_WHAT YOU WILL DO_
Rewrite all of the entries below, changing each occurrence of "Where should I click to" to "Which spot should I click to" and leaving everything else untouched.

_RECORD EXTRACTS_
-- START --
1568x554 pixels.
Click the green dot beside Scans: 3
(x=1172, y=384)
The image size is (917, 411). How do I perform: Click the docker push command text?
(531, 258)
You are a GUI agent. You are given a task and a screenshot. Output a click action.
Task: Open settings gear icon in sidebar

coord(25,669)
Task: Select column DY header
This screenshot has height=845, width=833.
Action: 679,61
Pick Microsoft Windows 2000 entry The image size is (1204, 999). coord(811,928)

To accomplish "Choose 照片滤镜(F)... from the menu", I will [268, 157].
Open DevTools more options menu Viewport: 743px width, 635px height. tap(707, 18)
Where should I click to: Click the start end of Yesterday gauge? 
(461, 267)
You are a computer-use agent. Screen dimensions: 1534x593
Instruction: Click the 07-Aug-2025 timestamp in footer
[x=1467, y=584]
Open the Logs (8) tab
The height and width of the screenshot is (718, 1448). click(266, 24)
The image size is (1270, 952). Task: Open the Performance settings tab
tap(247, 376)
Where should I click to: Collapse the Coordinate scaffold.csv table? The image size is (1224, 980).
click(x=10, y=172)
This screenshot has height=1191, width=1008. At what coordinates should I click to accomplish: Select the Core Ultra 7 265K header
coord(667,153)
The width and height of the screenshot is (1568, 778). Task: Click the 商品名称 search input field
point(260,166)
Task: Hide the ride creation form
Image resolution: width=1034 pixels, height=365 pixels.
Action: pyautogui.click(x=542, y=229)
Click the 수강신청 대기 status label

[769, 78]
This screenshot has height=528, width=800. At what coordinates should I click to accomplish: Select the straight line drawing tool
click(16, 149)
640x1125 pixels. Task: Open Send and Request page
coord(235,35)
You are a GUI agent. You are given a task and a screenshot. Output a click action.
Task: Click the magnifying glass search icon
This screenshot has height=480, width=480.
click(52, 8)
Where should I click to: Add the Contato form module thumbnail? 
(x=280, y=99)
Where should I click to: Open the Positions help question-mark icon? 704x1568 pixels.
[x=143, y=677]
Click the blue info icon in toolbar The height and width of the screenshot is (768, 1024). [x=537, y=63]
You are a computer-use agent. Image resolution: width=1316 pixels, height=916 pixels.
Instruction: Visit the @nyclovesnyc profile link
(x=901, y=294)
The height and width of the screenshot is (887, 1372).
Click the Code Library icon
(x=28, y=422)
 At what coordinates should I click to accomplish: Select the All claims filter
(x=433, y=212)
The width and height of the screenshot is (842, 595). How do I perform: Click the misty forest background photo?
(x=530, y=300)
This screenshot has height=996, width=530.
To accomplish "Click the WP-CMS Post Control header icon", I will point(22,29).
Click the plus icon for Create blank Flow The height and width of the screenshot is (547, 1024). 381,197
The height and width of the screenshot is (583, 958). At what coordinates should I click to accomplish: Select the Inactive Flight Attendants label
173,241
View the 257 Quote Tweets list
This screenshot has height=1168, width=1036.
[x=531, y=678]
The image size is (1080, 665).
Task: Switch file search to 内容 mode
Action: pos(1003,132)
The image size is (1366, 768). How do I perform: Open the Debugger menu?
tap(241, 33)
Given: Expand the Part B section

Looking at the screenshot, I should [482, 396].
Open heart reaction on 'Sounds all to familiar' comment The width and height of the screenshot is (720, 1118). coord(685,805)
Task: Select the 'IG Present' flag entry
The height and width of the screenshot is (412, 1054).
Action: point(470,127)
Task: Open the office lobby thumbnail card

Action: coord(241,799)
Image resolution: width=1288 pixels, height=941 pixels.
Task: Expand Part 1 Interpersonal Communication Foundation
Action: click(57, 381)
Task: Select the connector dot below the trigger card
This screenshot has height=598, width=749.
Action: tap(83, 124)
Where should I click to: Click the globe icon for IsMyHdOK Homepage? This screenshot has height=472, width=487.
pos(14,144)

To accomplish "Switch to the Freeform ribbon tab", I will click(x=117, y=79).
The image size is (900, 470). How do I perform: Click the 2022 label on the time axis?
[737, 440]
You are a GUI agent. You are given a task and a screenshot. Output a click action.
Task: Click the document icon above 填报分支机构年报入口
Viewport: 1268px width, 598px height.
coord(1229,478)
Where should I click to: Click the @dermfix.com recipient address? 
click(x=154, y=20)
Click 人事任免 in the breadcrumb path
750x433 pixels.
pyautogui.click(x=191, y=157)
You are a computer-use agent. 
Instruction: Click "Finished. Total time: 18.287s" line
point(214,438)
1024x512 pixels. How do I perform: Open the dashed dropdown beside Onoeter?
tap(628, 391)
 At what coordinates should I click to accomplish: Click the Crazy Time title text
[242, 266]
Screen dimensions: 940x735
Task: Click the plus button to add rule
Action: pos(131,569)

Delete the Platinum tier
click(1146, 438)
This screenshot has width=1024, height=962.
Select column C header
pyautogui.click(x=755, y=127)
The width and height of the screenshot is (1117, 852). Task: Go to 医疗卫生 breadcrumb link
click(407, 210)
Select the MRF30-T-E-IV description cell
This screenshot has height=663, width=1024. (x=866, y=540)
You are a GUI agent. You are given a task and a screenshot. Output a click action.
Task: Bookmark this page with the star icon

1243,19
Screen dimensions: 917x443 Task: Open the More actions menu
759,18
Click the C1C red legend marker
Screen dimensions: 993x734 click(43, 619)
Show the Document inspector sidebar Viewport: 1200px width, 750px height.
-- END --
_OUTPUT BELOW_
1568x554 pixels.
Click the green dot beside Scans: 3
(x=1172, y=384)
The image size is (917, 411). How do I perform: Click the docker push command text?
(531, 258)
You are a GUI agent. You are given a task and a screenshot. Output a click action.
Task: Open settings gear icon in sidebar

coord(25,669)
Task: Select column DY header
This screenshot has height=845, width=833.
Action: 679,61
Pick Microsoft Windows 2000 entry The image size is (1204, 999). coord(811,928)

To accomplish "Choose 照片滤镜(F)... from the menu", I will [268, 157].
Open DevTools more options menu Viewport: 743px width, 635px height. tap(707, 18)
Which spot should I click to: Click the start end of Yesterday gauge? 
(461, 267)
You are a computer-use agent. Screen dimensions: 1534x593
Instruction: Click the 07-Aug-2025 timestamp in footer
[x=1467, y=584]
Open the Logs (8) tab
The height and width of the screenshot is (718, 1448). click(266, 24)
The image size is (1270, 952). Task: Open the Performance settings tab
tap(247, 376)
Which spot should I click to: Collapse the Coordinate scaffold.csv table? The image size is (1224, 980).
click(x=10, y=172)
This screenshot has height=1191, width=1008. At what coordinates should I click to accomplish: Select the Core Ultra 7 265K header
coord(667,153)
The width and height of the screenshot is (1568, 778). Task: Click the 商品名称 search input field
point(260,166)
Task: Hide the ride creation form
Image resolution: width=1034 pixels, height=365 pixels.
Action: pyautogui.click(x=542, y=229)
Click the 수강신청 대기 status label

[769, 78]
This screenshot has height=528, width=800. At what coordinates should I click to accomplish: Select the straight line drawing tool
click(16, 149)
640x1125 pixels. Task: Open Send and Request page
coord(235,35)
You are a GUI agent. You are given a task and a screenshot. Output a click action.
Task: Click the magnifying glass search icon
This screenshot has height=480, width=480.
click(52, 8)
Which spot should I click to: Add the Contato form module thumbnail? 
(x=280, y=99)
Which spot should I click to: Open the Positions help question-mark icon? 704x1568 pixels.
[x=143, y=677]
Click the blue info icon in toolbar The height and width of the screenshot is (768, 1024). [x=537, y=63]
You are a computer-use agent. Image resolution: width=1316 pixels, height=916 pixels.
Instruction: Visit the @nyclovesnyc profile link
(x=901, y=294)
The height and width of the screenshot is (887, 1372).
Click the Code Library icon
(x=28, y=422)
 At what coordinates should I click to accomplish: Select the All claims filter
(x=433, y=212)
The width and height of the screenshot is (842, 595). How do I perform: Click the misty forest background photo?
(x=530, y=300)
This screenshot has height=996, width=530.
To accomplish "Click the WP-CMS Post Control header icon", I will point(22,29).
Click the plus icon for Create blank Flow The height and width of the screenshot is (547, 1024). 381,197
The height and width of the screenshot is (583, 958). At what coordinates should I click to accomplish: Select the Inactive Flight Attendants label
173,241
View the 257 Quote Tweets list
This screenshot has height=1168, width=1036.
[x=531, y=678]
The image size is (1080, 665).
Task: Switch file search to 内容 mode
Action: pos(1003,132)
The image size is (1366, 768). How do I perform: Open the Debugger menu?
tap(241, 33)
Given: Expand the Part B section

Looking at the screenshot, I should [482, 396].
Open heart reaction on 'Sounds all to familiar' comment The width and height of the screenshot is (720, 1118). coord(685,805)
Task: Select the 'IG Present' flag entry
The height and width of the screenshot is (412, 1054).
Action: point(470,127)
Task: Open the office lobby thumbnail card

Action: coord(241,799)
Image resolution: width=1288 pixels, height=941 pixels.
Task: Expand Part 1 Interpersonal Communication Foundation
Action: click(57, 381)
Task: Select the connector dot below the trigger card
This screenshot has height=598, width=749.
Action: tap(83, 124)
Which spot should I click to: Click the globe icon for IsMyHdOK Homepage? This screenshot has height=472, width=487.
pos(14,144)

To accomplish "Switch to the Freeform ribbon tab", I will click(x=117, y=79).
The image size is (900, 470). How do I perform: Click the 2022 label on the time axis?
[737, 440]
You are a GUI agent. You are given a task and a screenshot. Output a click action.
Task: Click the document icon above 填报分支机构年报入口
Viewport: 1268px width, 598px height.
coord(1229,478)
Which spot should I click to: Click the @dermfix.com recipient address? 
click(x=154, y=20)
Click 人事任免 in the breadcrumb path
750x433 pixels.
pyautogui.click(x=191, y=157)
You are a computer-use agent. 
Instruction: Click "Finished. Total time: 18.287s" line
point(214,438)
1024x512 pixels. How do I perform: Open the dashed dropdown beside Onoeter?
tap(628, 391)
 At what coordinates should I click to accomplish: Click the Crazy Time title text
[242, 266]
Screen dimensions: 940x735
Task: Click the plus button to add rule
Action: pos(131,569)

Delete the Platinum tier
click(1146, 438)
This screenshot has width=1024, height=962.
Select column C header
pyautogui.click(x=755, y=127)
The width and height of the screenshot is (1117, 852). Task: Go to 医疗卫生 breadcrumb link
click(407, 210)
Select the MRF30-T-E-IV description cell
This screenshot has height=663, width=1024. (x=866, y=540)
You are a GUI agent. You are given a task and a screenshot. Output a click action.
Task: Bookmark this page with the star icon

1243,19
Screen dimensions: 917x443 Task: Open the More actions menu
759,18
Click the C1C red legend marker
Screen dimensions: 993x734 click(43, 619)
Show the Document inspector sidebar Viewport: 1200px width, 750px height.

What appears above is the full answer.